TEXT EXCERPT ▸
You can have sex with anyone you choose, the one caveat being they have to choose to have sex with you, no matter how ill judged. We can even get pissed and have sex, with ANYONE. It's ours, we can do what we like with it.

You're not allowed to kill yourself. Fair enough. Generally this is one of those rules that have very little impact on us. If I want to do it, I'll just do it. Sue me, incarcerate my corpse, give me fifty lashes. Bring it on. 

Whether or not we choose to inhale tobacco smoke, all the while knowing it's killing us, is our choice to make. Swimming with sharks, hang gliding or putting your tongue on a 9v battery are all fine, though potentially lethal. Even bungee jumping. No problem. 

(On a personal note, you'd never catch me bungee jumping. It was a dodgy piece of rubber brought me into this world, I'll be damned if I let one send me back out again.)

So, to sum up this first section, we don't really own our shit, but it's ours, leave it alone. If I want to get pissed and have a tattoo I can and we've all done the 9v battery thing.

Drugs are bad. We don't do drugs. We just say "no" to drugs. We understand they'd feel good, that's the whole point, but we're not allowed to put them into our bodies. We might die. We might become criminals to feed our habit. So we don't do it. Drugs are bad. We don't do drugs. Well, most drugs.

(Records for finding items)
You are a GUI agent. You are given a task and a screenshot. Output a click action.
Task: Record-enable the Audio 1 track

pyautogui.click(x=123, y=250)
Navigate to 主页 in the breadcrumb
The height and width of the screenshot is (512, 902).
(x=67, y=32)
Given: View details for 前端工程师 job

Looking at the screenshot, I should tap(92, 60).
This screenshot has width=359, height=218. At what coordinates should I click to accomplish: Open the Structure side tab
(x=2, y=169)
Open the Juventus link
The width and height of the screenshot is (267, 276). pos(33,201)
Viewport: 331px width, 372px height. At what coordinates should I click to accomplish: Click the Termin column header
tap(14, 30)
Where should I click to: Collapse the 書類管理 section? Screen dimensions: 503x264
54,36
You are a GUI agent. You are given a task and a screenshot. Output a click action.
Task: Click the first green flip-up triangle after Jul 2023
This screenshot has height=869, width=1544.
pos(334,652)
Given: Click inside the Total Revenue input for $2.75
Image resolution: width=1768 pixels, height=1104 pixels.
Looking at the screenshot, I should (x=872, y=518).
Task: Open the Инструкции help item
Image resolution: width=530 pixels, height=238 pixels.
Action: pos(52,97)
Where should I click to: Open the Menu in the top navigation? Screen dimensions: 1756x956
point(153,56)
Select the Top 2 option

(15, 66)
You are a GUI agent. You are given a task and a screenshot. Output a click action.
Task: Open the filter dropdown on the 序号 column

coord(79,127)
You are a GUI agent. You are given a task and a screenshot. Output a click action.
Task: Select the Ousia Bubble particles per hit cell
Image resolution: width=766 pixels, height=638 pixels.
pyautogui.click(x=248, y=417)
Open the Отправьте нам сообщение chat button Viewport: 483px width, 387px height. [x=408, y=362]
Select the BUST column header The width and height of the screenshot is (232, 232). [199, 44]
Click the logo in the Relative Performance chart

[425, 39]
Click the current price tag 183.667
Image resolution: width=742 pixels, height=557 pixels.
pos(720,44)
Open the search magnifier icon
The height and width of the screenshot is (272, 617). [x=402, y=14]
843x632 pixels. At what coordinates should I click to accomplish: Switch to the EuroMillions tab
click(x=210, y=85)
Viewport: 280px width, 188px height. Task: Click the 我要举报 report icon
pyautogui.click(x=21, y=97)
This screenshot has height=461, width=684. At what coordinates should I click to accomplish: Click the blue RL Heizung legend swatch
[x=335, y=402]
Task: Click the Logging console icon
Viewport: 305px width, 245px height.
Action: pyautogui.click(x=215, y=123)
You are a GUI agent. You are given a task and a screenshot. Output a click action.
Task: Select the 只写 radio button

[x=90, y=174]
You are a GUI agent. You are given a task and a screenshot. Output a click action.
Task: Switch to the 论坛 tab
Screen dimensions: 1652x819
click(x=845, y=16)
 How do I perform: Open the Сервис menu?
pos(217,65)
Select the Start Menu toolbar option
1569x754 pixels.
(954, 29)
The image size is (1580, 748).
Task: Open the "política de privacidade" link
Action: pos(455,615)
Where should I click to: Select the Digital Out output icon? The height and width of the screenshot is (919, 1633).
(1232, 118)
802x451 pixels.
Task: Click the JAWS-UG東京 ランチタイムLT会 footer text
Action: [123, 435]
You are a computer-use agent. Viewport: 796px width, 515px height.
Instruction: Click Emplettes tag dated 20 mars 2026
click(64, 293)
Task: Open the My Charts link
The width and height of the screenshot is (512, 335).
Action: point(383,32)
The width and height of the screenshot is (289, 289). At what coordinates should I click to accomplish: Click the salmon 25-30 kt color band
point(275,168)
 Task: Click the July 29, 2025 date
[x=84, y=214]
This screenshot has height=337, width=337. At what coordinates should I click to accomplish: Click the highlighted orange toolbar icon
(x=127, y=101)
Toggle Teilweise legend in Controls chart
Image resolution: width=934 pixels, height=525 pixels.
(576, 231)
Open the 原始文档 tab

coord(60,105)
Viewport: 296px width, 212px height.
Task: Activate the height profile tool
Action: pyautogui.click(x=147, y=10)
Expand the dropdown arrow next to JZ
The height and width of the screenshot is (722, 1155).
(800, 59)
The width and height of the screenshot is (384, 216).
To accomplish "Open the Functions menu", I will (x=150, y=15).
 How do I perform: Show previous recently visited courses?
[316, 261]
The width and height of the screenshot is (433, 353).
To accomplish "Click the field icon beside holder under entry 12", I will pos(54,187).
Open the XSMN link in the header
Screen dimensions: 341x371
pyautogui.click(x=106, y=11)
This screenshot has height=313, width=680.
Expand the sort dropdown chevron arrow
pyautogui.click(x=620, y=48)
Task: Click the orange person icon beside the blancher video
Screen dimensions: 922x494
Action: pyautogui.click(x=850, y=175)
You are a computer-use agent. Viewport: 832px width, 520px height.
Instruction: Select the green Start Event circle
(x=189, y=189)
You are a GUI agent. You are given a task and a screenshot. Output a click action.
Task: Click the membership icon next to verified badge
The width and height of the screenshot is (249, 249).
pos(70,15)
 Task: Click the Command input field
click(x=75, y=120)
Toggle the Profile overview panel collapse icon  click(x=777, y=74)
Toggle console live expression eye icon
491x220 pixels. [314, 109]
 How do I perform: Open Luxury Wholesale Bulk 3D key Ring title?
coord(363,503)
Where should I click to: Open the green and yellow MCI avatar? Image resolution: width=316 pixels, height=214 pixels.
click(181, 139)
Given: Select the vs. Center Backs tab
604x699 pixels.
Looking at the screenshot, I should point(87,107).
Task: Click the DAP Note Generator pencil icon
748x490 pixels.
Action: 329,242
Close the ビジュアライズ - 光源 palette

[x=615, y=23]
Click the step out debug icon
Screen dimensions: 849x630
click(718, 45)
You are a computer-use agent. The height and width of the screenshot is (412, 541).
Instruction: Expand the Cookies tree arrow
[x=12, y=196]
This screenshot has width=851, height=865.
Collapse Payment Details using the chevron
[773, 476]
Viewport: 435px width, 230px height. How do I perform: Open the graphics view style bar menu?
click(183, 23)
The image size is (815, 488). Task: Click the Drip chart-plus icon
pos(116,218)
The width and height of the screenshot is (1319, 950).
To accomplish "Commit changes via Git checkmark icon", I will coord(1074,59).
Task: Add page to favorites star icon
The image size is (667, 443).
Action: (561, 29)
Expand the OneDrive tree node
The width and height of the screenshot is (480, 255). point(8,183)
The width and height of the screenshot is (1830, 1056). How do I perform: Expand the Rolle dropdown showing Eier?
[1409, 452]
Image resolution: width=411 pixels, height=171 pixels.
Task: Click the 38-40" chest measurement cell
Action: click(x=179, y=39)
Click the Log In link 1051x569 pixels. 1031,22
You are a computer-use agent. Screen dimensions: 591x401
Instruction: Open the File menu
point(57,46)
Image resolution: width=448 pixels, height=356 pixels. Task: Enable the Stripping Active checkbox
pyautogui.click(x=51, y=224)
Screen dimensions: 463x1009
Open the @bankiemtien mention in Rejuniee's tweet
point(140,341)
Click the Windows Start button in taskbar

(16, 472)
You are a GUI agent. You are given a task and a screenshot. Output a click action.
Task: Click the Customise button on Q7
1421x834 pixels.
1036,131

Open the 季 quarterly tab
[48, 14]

OBJECTIVE ▸ Retype the part of the piece on personal choice that begins with the words "You're not allowed" and stops after "jumping. No problem.". The entries come from a separate source.

FINAL RESULT ▸
You're not allowed to kill yourself. Fair enough. Generally this is one of those rules that have very little impact on us. If I want to do it, I'll just do it. Sue me, incarcerate my corpse, give me fifty lashes. Bring it on. 

Whether or not we choose to inhale tobacco smoke, all the while knowing it's killing us, is our choice to make. Swimming with sharks, hang gliding or putting your tongue on a 9v battery are all fine, though potentially lethal. Even bungee jumping. No problem.